* _Work to be completed_: Your answer must be every line of the data below that holds the string "Image", copied exactly.

****

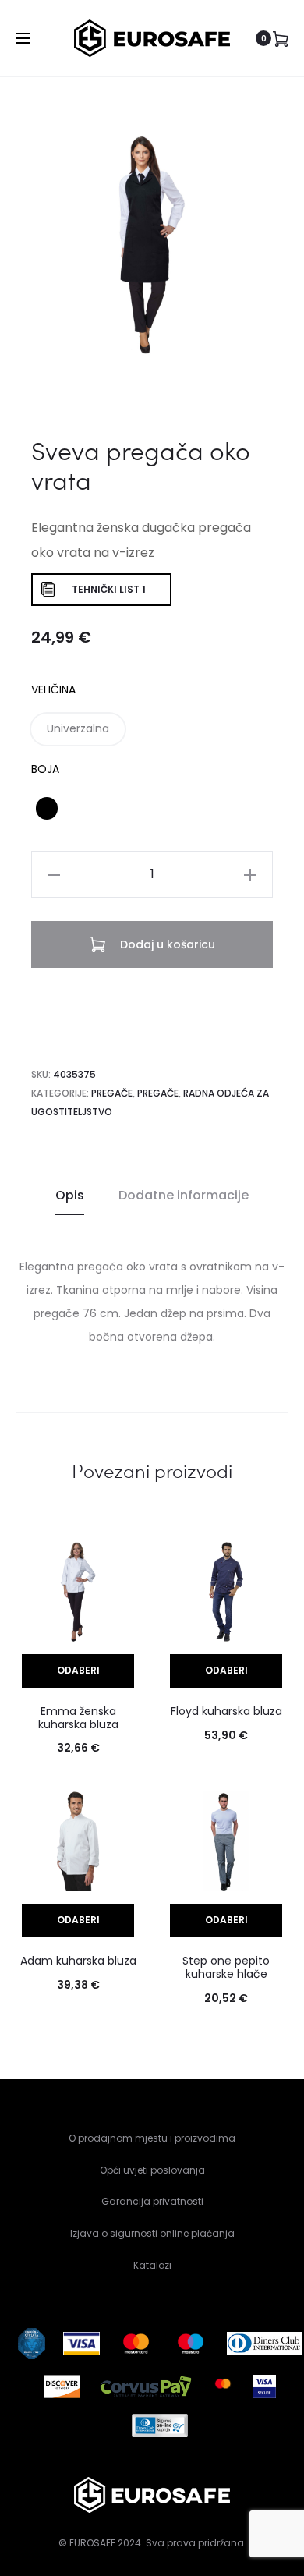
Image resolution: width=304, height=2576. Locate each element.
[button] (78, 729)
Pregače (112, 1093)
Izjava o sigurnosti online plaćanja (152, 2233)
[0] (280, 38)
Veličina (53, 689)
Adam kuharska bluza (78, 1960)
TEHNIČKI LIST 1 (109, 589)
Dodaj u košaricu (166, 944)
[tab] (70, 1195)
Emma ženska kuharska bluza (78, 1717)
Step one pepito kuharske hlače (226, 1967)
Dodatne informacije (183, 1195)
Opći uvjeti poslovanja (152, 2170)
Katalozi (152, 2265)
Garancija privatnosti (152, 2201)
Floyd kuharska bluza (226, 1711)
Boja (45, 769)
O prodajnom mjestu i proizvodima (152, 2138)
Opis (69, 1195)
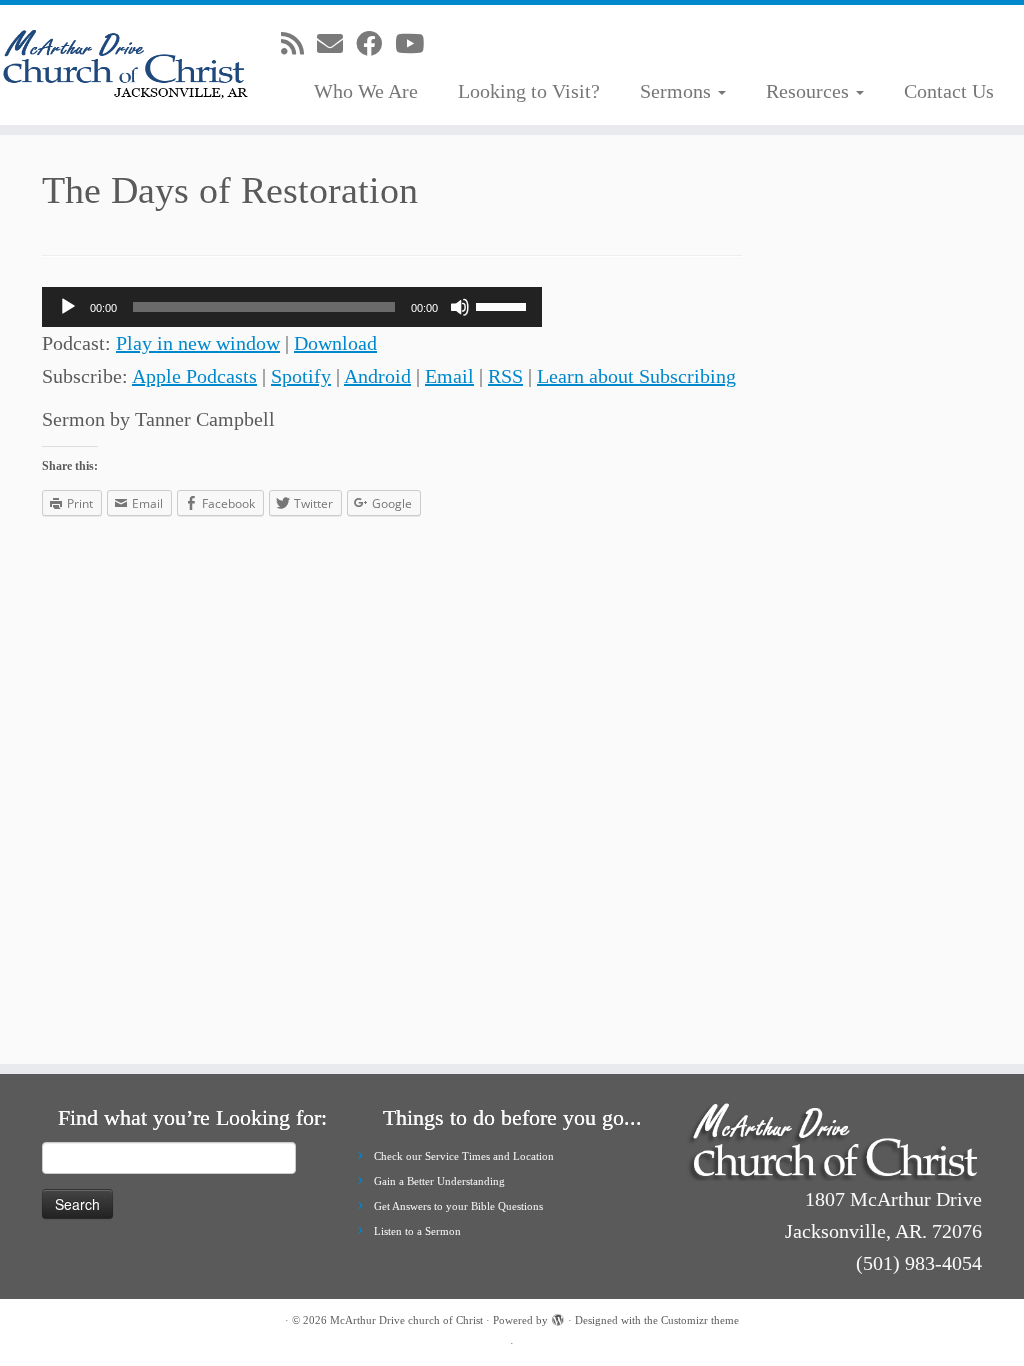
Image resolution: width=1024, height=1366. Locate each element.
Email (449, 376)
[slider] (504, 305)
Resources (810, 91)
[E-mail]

****

* _Exercise solution_:
Image resolution: width=304, height=2576. Locate each element.
Image resolution: width=1024, height=1366. Locate each element.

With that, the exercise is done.